Start of Block
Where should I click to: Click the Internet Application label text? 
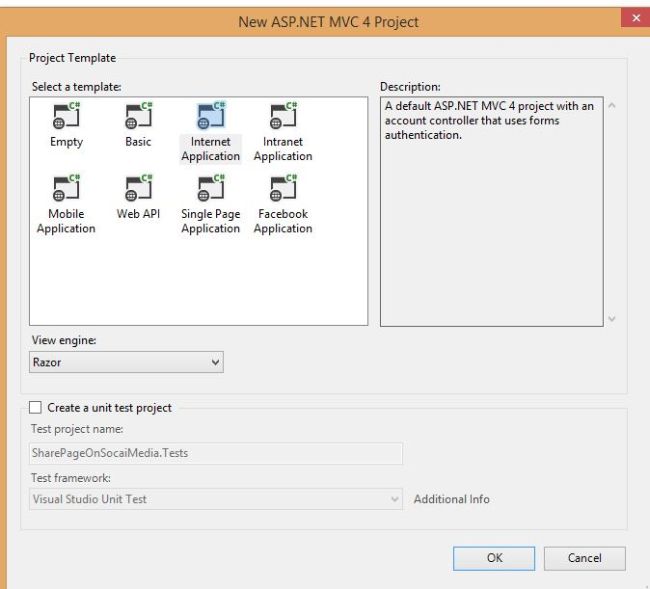pos(210,149)
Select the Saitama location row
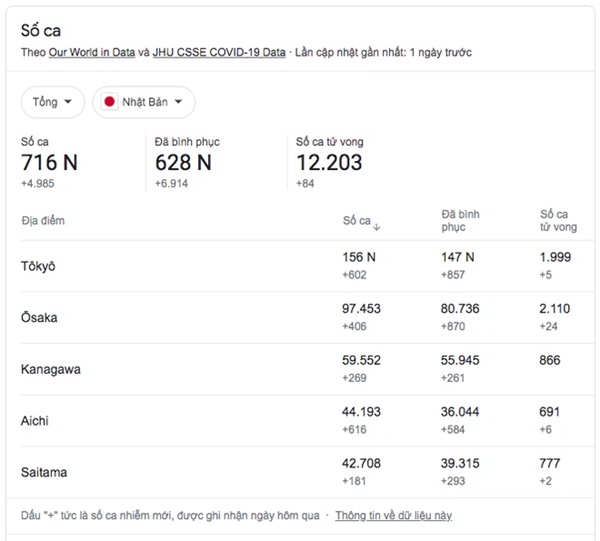 (x=43, y=472)
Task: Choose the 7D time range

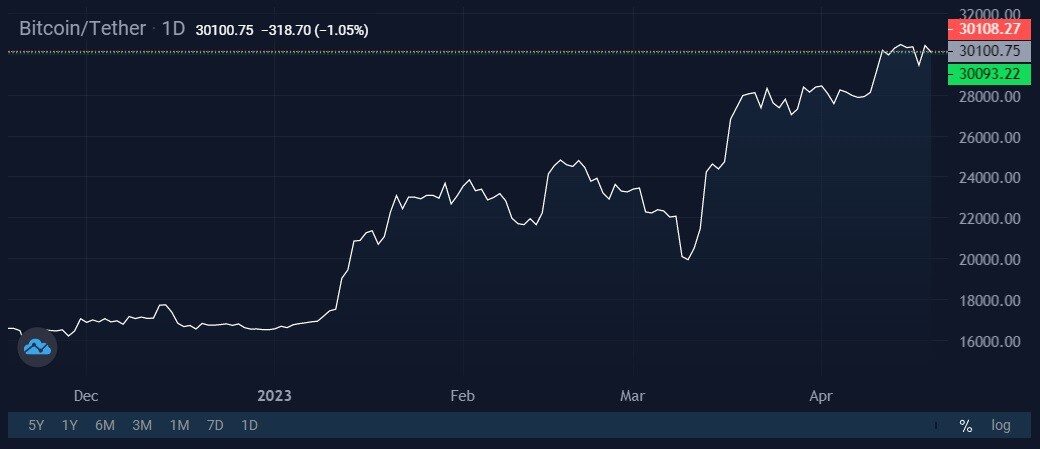Action: pos(215,425)
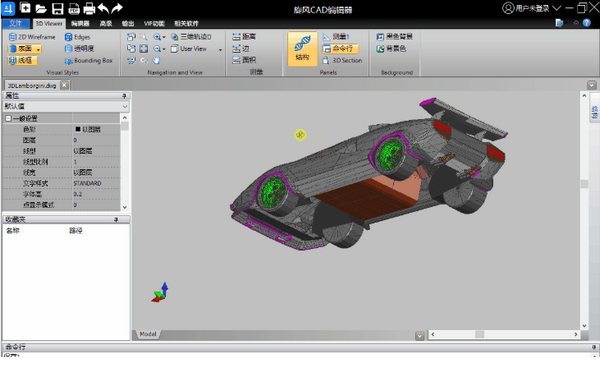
End of Block
▸ Assigned task
Would it be possible to copy the material exactly, excluding the images?

▸ Exercise output
Where should I click to: Click the Internet Application label text? 
pos(210,149)
Select the Saitama location row
 (x=43, y=472)
Task: Choose the 7D time range

Action: pos(215,425)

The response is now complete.